§ SELECTED EXCERPT:
Content starts

The Reversible Destiny Foundation is an artists-architects-poets group formed by Madeline Gins and Shusaku Arakawa. The Foundation’s work concerns the body, its simultaneously specific and non-specific relation to its surroundings. The philosophical findings of what a body or person is directs their architectural theories and works. The Foundation plans to collaborate with practitioners in a wide range of disciplines including but not limited to experimental biology, neuroscience, quantum physics, experimental phenomenology, and medicine. Their architectural projects have included residences, parks and plans for housing complexes and neighborhoods.

History and philosophy

Beginning in 1963, Arakawa and Madeline Gins collaborated to produce visionary, boundary-defying art and architecture. Their work, The Mechanism of Meaning, the first large-scale art-science research project, has been exhibited widely throughout the world and has influenced later developments. The Mechanism of Meaning was published as a book in 1971. In 1987, as a means of financing the design and construction of works of procedural architecture that draw on The Mechanism of Meaning, extending its theoretical implications into the environment, Arakawa and Gins founded the Architectural Body Research Foundation. The Reversible Destiny Foundation was formed in 2010.

Key ideas and terminology

Architectural body

An architectural body is a unit of measurement: Human Body + Its Immediate Surrounds. Contrasted to conventional notions of the body that purport clear boundaries, the architectural body holds that boundaries can only be suggested. From the term 'architectural body,' three hypotheses arise:

 Architectural body hypothesis or sited awareness hypothesis: What stems from the body, by way of awareness, should be held to be of it. Any site at which a person deems an X to exist should be considered a contributing segment of her awareness.
 Insufficiently procedural bioscleave hypothesis: It is because we are creatures of an insufficiently procedural bioscleave that the human lot remains untenable.
 Closely argued built-discourse: Adding carefully sequenced sets of architectural procedures (closely argued ones) to bioscleave will, by making it more procedurally sufficient, reconfigure supposed inevitability.

Organism that persons

The phrase 'organism that persons' describes the impressions an organism expresses, and thereby resulting in the organism being the type of organism it is. As an ontological phenomenon, it is manifested in all organisms; for example, a dog is an organism that dogs and a cat is an organism that cats.

Procedural architecture

Procedural architecture is defined in Architectural Body (2002). Understanding procedural architecture is clarified by the notion of procedural knowing, i.e. the reduction of steps necessary to complete a routine, and making those steps a subroutine of that procedure. Walking, talking, and eating are examples of procedural knowing.

Content ends

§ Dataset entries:

Content starts

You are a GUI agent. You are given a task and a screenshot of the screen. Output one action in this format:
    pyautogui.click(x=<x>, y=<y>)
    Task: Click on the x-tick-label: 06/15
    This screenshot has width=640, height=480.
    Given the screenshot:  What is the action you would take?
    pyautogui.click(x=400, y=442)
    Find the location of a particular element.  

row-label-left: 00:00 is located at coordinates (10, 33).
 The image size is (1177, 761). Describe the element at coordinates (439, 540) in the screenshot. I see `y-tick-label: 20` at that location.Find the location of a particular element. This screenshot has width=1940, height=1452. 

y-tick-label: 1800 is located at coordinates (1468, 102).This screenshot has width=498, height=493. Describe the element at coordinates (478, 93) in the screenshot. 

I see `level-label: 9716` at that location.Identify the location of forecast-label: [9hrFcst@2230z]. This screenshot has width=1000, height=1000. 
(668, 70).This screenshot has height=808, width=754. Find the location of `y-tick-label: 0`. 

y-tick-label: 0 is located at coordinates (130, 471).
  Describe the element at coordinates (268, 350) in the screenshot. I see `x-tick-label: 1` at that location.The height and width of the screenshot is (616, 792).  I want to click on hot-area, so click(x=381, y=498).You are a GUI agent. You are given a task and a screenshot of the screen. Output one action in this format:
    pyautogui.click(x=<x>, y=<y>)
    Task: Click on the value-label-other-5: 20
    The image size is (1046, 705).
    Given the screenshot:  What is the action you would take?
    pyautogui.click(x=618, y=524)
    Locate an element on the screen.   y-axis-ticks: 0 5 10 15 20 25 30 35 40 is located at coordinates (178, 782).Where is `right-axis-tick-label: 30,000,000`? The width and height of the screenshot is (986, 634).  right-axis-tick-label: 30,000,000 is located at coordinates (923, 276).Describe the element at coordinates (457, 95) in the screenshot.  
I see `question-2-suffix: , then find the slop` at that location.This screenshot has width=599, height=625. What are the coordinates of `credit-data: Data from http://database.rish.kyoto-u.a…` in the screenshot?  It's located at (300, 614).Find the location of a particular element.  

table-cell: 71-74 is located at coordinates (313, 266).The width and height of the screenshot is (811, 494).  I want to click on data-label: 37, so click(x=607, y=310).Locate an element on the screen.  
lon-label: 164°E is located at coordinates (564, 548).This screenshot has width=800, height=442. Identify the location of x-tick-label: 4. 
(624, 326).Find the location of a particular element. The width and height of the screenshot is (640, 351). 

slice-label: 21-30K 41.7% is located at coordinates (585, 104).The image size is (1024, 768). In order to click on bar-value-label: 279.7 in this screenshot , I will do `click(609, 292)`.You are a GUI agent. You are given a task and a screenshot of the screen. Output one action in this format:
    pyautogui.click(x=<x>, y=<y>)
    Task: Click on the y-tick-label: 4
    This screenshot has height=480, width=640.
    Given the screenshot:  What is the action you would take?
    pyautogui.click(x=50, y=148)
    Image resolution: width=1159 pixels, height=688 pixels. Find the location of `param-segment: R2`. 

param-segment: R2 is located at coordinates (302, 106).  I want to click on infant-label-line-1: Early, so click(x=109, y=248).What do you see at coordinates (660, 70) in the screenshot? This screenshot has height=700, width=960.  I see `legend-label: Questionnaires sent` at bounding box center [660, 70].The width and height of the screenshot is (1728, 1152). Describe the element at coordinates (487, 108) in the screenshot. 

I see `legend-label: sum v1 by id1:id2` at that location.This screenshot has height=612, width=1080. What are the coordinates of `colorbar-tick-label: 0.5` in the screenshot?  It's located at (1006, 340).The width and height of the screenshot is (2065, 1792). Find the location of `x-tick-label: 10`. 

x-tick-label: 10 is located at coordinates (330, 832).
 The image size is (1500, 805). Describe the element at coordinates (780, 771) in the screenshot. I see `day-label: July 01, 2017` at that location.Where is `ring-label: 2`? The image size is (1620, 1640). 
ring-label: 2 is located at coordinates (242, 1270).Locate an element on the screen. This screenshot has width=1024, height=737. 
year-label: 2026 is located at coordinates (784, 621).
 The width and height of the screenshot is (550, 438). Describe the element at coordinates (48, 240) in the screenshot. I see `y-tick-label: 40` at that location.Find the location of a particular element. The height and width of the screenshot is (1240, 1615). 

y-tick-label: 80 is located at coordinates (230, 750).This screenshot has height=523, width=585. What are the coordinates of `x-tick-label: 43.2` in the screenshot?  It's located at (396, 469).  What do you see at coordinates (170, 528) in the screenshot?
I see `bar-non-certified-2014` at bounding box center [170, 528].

Content ends

§ GOAL OF THE EXERCISE: Rewrite the passage on the Reversible Destiny Foundation between "The Reversible Destiny Foundation is" and "complexes and neighborhoods.", inclusive, with "practitioners" changed to "specialists". The records have no connection to the text about the Reversible Destiny Foundation.

§ RESPONSE BOX:
The Reversible Destiny Foundation is an artists-architects-poets group formed by Madeline Gins and Shusaku Arakawa. The Foundation’s work concerns the body, its simultaneously specific and non-specific relation to its surroundings. The philosophical findings of what a body or person is directs their architectural theories and works. The Foundation plans to collaborate with specialists in a wide range of disciplines including but not limited to experimental biology, neuroscience, quantum physics, experimental phenomenology, and medicine. Their architectural projects have included residences, parks and plans for housing complexes and neighborhoods.